正四面体は立方体に埋まっている

連日卒業試験の勉強で、飽きる。何か書こう。
先日の確率の話が好評だった (少なくとも初めてコメントをもらえた) ので、また高校数学を。
といっても、今度こそ陳腐なネタで、ハイレベル受験生には常識かもしれない。とはいえ、教科書レベルでは見かけない考え方。
想定するのは、たとえばこんな問題。

問. 1辺 1の正四面体の体積を求めよ。

普通、正四面体の体積を求めるには、底面積と高さが必要なので、三平方の定理を使って、まず底面の正三角形の高さ、次に立体としての高さの順に求める。後者を求める際には、頂点から底面に下ろした垂線の足は底面の重心に一致し、ゆえに底面正三角形の高さを 2:1 に分割するという性質を利用する。
この方法がとくに面倒というわけでもないが、別の考え方を紹介する。
考え方のキモは、「正四面体は立方体に埋まっている」というものだ。
例えば、xyz座標で、(+-1, +-1, +-1) (複合任意) という 8個の頂点を持つ立体 ABCD-EFGH、これは 1辺 2の立方体である。
この立方体の 8頂点から、互いに隣り合わない 4頂点を選び出す。
たとえば、A(1, 1, 1), C(-1, -1, 1), F(-1, 1, -1), H(1, -1, -1) の 4頂点は、この条件をみたす。
この 4頂点を結んでできる立体 ACFH は、正四面体である。
(証明: 4個の面は明らかに合同な正三角形である。

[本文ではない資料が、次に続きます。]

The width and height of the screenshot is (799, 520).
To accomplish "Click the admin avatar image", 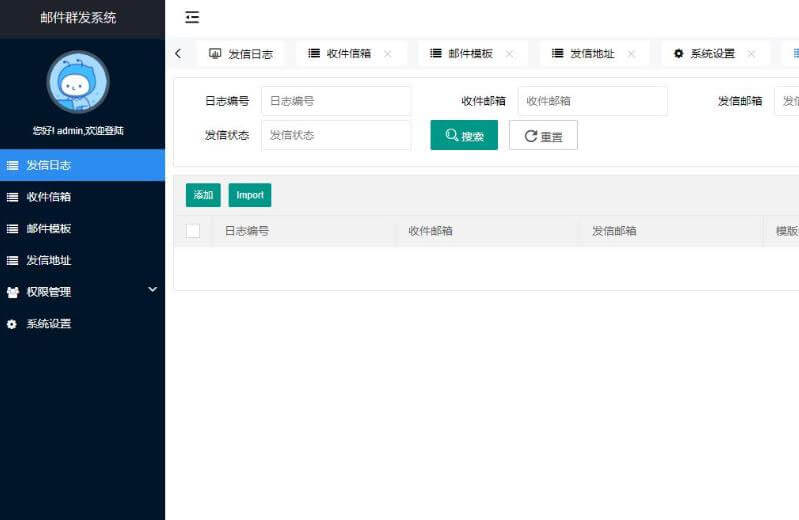I will click(x=78, y=82).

)
さて、いま、4頂点を選んで結ぶ、という方法で正四面体を作ったが、同じ 4頂点による正四面体は、「今回選ばなかった 4頂点のそれぞれを頂点とする三角錐を削り取る」という方法でも作ることができる。
以下、この方法について詳しく述べる。
たとえば、B(-1, 1, 1) を頂点とする三角錐 B-ACF を、億泰の「ザ・ハンド」か何かを使って、立方体から削り取る。
この三角錐の体積は、立方体の 1/6 である。(底面積が立方体の 1/2、高さは同じ)
したがって、三角錐 B-ACF が削り取られたあとの立体は、体積がもとの 5/6 になり、新しい面として△ACF が現れたものになる。
同様に、D, E, G を頂点として、三角錐 D-CAH, 三角錐 E-HFA, 三角錐 G-FHC を削り取ることができる。
4個の三角錐を削り取ったあとの立体は、もはやもとの立方体の面はなく、△ACF, △CAH, △HFA, △FHC を面とする立体、すなわち正四面体 ACFH となる。
以上が、「正四面体は立方体に埋まっている」という意味である。
このことがわかれば、正四面体の体積は、暗算できる。

解. 正四面体は、立方体から、互いに隣り合わない 4頂点を選び、それぞれを頂点とする 4個の三角錐 (1個の体積は立方体の 1/6) を削り取ってできる立体と考えることができる。
よって、1辺 1の立方体を想定すれば、1辺 √2 の正四面体の体積は、1 - (1/6)*4 = 1/3 であることがわかる。